As a week of winter storms stoked swells overhead Thursday, Isla Vista surfers braved the cold, chop and runoff hazard for a chance to catch some of the area’s biggest waves of the year.

The Scripps Institution of Oceanography in San Diego published swell models showing 20-foot surf at Point Conception and at several points off the Southern California Coast throughout the day, and 9- to 12-foot swells in Ventura and Santa Barbara. The National Weather Service expected the storm to last until Friday evening. Its forecast called for an 80 percent chance of precipitation Friday morning in Santa Barbara, which should taper off during the day.

Although a strong current in the Devereux point break at Coal Oil Point made paddling difficult, a handful of surfers patrolled the waters yesterday.

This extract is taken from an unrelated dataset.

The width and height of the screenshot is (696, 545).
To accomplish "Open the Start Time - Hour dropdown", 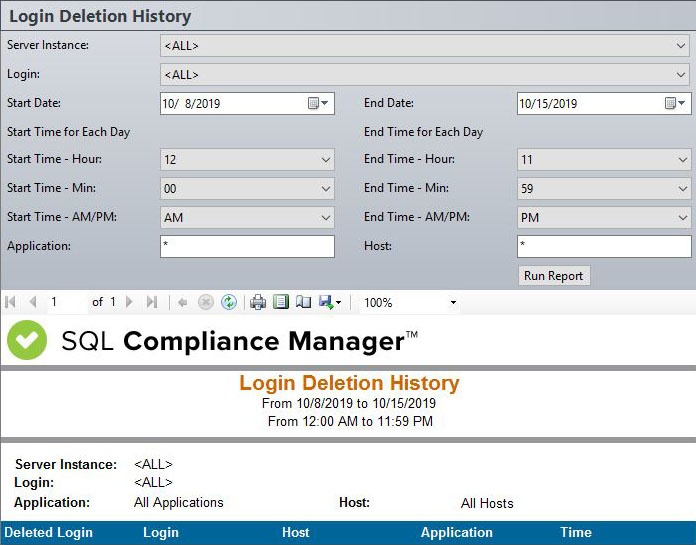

“It was fun. It was pretty choppy, but pretty big,” said junior geography major Jared Kearns. “It was overhead. The current’s pretty strong; you get caught inside a bunch.”

The bigger waves are a contrast to the usual pattern in Santa Barbara, which typically receives smaller surf from its geographical position behind the Channel Islands.

Most waves are formed by wind, far off the coast. “When you have a storm, any disturbances on the surface of the ocean are going to extract energy from the wind and cause the waves to grow,” said mechanical and environmental engineering Professor Stephen McLean, who works in the Ocean Engineering Lab.

Once waves are formed by a storm, they propagate and move off in all directions. The waves with the greatest energy move in the direction the wind was blowing. As the waves near the shore, the bottom starts to shorten and slow them down, forcing more energy into a smaller wave. The energy, McLean said, increases the height of the waves.

In the summer, most of the swells come from the south and Antarctica. “In our summertime, it’s not unusual for big storms around Antarctica to kick up some large swell,” McLean said.

Most of this swell never makes it to the Santa Barbara Coast because the Channel Islands lie directly between the source of the waves and the coast.

Winter waves, which come from the Gulf of Alaska, are not as blocked by the islands, but are small, nonetheless, because the waves are refracted off the islands. Each direction change decreases their energy.

The storms that passed through Santa Barbara this week drove up swells from the southeast, making the waves unpredictable and turning the ocean into a froth. For better surfing conditions in Santa Barbara, a northern winter storm would need to extend far to the south, like the El Ni-o storms that raised heavy surf in 1998.

“When we had El Ni-o, the storm was pushed far further south. The result was we got a lot more weather, a lot more wave action,” said mechanical engineering graduate student Tim Maddux, who frequently surfs at Rincon Point near Carpinteria. At the height of El Ni-o in January of 1998, Rincon received unprecedented 20-foot waves. “The downside is you get all the wind and rain and runoff associated with that. It’s kind of a double bind.”

Maddux cautioned against the dangers of storm surfing, including the currents that trapped two UCSB students earlier in the week near Campus Point. A strong current at Coal Oil Point and the Devereux surf break rapidly pushes surfers down the beach toward Campus Point.

“People need to be careful. When it gets big at Devereux, you just get washed down to I.V.,” Maddux said. “What you need to do is not only know how to get into the water, but where you need to make an exit.”